For clarity, here is an analogy of how to share reclassification works. Suppose Company ABC has two co-founders, Brian and Jane. One day, Jane decides to leave the company but wants to keep her shares with the company. Brian is happy to allow her to keep her shares, but not with their powers. In the company’s articles, class B shares for shareholders will enable them to have shared without any voting or controlling power. 

Brian can reclassify Jane’s shares to Class B shares, which allows her to keep her shares but not with its right. Understanding how to share reclassification works is time to see how it can be done.

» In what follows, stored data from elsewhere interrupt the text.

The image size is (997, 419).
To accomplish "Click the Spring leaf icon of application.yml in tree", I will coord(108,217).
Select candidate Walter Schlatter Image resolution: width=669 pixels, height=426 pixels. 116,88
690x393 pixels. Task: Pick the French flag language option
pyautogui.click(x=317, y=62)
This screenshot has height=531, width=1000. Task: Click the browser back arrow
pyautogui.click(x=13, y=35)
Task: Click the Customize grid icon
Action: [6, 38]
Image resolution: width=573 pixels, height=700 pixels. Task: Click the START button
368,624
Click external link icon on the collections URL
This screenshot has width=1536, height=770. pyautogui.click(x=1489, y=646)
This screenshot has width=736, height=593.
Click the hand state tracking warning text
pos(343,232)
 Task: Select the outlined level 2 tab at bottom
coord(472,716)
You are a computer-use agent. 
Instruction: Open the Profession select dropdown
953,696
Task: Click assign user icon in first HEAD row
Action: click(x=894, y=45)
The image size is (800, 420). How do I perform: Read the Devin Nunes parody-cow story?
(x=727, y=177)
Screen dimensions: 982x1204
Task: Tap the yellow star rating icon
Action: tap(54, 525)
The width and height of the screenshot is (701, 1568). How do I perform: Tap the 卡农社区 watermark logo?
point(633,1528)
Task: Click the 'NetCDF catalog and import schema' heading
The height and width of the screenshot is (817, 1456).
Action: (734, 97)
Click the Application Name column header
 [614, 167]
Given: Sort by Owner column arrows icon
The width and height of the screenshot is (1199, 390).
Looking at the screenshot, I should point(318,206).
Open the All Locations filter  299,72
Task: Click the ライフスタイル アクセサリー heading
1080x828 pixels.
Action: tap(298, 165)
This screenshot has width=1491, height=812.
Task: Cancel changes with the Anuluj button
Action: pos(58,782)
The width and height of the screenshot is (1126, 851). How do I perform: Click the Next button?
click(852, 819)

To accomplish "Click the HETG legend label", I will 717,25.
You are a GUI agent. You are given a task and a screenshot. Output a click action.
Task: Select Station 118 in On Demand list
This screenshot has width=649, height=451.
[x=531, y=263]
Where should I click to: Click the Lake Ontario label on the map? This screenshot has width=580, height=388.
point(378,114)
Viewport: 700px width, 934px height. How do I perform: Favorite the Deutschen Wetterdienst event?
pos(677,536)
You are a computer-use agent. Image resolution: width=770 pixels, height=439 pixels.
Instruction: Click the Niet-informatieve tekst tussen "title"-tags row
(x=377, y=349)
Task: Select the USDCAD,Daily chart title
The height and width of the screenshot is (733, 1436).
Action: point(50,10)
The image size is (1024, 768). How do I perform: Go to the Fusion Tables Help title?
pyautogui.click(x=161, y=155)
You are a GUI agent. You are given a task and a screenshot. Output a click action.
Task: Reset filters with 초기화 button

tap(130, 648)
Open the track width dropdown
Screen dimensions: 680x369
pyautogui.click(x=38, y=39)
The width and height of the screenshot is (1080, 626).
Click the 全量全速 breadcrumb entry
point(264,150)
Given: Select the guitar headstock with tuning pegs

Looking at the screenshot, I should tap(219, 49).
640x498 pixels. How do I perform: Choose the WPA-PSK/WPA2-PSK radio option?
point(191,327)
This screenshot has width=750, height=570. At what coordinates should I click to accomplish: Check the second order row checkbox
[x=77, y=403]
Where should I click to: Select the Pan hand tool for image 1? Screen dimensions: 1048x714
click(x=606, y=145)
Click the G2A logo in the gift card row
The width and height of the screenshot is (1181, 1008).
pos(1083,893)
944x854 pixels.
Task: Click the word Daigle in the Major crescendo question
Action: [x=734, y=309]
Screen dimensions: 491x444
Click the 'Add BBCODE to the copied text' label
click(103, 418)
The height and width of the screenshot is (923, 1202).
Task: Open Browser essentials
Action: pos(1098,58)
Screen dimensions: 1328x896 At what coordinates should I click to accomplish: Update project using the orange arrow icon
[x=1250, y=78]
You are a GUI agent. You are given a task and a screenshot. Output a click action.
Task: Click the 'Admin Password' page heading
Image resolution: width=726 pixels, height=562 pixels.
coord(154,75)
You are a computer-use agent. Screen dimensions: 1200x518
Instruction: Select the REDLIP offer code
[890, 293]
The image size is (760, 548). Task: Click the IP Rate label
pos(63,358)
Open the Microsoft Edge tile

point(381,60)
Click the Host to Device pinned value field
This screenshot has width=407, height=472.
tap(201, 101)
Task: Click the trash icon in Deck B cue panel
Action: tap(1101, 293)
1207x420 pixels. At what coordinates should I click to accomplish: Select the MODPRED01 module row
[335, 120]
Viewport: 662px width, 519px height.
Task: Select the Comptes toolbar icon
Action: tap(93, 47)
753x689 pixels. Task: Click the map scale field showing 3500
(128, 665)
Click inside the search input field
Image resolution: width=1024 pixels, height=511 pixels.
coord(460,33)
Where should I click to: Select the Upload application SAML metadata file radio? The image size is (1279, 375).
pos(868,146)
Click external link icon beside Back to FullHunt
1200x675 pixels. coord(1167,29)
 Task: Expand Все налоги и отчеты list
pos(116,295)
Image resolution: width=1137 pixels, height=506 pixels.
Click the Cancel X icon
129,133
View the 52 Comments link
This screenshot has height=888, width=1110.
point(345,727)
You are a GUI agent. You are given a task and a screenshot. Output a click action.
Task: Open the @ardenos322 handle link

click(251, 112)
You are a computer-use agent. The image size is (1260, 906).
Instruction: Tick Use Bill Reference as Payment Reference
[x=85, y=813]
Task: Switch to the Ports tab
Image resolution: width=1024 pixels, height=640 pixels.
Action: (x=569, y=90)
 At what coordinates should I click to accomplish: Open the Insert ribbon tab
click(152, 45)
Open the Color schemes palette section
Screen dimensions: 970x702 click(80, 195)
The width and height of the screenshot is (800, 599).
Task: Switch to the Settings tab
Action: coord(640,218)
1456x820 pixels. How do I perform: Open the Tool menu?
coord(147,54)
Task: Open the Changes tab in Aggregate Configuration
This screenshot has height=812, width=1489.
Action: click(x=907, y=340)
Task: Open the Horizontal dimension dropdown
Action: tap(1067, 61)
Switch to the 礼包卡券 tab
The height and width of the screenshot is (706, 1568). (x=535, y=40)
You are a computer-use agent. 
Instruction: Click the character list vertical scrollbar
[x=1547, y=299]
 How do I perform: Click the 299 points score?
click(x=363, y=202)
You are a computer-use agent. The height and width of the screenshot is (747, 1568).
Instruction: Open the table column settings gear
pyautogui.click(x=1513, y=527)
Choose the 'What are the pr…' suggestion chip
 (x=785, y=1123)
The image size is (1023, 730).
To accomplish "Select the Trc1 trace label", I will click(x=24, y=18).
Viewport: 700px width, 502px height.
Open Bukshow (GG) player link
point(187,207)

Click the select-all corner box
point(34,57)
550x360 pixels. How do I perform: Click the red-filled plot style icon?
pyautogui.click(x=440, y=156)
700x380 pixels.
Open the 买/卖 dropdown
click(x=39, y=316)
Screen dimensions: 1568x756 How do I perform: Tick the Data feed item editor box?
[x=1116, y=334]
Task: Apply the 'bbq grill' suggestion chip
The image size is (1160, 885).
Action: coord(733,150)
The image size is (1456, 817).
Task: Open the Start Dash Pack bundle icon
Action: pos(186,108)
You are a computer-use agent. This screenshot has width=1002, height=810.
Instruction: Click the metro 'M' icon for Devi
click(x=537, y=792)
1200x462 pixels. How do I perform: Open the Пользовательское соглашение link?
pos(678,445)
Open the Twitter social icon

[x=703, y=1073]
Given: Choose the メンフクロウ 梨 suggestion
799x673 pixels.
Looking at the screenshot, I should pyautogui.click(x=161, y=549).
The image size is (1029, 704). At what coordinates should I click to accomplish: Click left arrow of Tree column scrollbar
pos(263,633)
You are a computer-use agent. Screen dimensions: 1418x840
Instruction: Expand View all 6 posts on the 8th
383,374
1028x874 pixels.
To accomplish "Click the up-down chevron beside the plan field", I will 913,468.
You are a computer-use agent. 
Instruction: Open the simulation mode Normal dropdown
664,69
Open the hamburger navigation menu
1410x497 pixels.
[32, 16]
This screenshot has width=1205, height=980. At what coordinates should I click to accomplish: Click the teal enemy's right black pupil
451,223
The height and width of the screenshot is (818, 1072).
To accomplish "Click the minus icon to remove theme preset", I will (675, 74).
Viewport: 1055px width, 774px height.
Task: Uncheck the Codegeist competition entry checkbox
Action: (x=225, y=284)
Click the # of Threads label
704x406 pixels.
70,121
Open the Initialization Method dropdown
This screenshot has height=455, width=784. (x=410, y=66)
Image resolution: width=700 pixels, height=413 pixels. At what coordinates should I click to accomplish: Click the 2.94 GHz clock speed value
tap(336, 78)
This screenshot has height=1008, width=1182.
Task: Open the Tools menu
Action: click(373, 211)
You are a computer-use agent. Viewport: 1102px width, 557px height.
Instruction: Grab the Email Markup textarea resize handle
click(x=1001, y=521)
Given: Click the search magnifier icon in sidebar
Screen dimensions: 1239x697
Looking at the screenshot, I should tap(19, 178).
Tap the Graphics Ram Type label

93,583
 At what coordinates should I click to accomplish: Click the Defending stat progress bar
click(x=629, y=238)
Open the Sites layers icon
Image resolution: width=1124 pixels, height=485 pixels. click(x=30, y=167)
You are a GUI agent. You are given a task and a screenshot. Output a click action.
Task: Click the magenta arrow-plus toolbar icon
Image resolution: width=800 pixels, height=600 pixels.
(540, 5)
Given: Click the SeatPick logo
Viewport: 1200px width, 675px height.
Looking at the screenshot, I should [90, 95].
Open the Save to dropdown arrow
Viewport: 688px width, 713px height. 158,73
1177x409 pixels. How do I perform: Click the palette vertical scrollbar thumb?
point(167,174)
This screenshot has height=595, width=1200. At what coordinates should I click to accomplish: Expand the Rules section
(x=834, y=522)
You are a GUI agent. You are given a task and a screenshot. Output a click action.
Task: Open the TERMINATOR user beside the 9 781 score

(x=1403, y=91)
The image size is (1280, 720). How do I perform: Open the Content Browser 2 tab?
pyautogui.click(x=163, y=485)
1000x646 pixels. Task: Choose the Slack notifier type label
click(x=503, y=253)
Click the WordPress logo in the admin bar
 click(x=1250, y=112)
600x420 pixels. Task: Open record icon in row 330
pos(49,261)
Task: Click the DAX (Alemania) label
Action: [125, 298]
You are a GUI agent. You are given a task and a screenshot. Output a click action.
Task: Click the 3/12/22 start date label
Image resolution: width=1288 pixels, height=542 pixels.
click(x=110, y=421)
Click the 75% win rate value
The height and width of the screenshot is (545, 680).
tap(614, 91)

To reclassify shares, a company must pass an ordinary resolution that includes the following details:

  1. The shareholder’s full name and the number of shares to be reclassified 
  2. The class of shares the shareholder’s shares belonged to
  3. The class of shares they have been reclassified to

Once this is done and the Registrar approves the process, you will have reclassified the shareholder’s shares. 

Consolidation of Shares

Consolidation of shares is another concept that relates to the process of converting shares to stock. By combining the shares and raising the face value, a firm can lower the number of outstanding shares. This is known as “share consolidation.” It is often referred to as a “reverse stock split.” 

In simpler terms, a company can make more money than it needs and have too many shares. When that happens, it uses a service to combine the shares, so it only has one share for each dollar, or it might turn all its dollars into shares. This is called consolidation. Companies do this when the market is slow and there are not enough people willing to buy their shares.

Final Thoughts

Converting shares to stocks holds a lot of advantages. Companies may need to convert shares to stock to raise money for other activities, increase stock prices, change shareholders’ ownership rights, and much more. 

There are dozens of reasons why a company may want to convert its shares to stocks. In this article, we have discussed the process of converting a company’s shares to stocks. We have also discussed other essential details such as the difference between shares and stock, how to reclassify, why it is crucial to convert shares to stock, and consolidation of shares, among other things.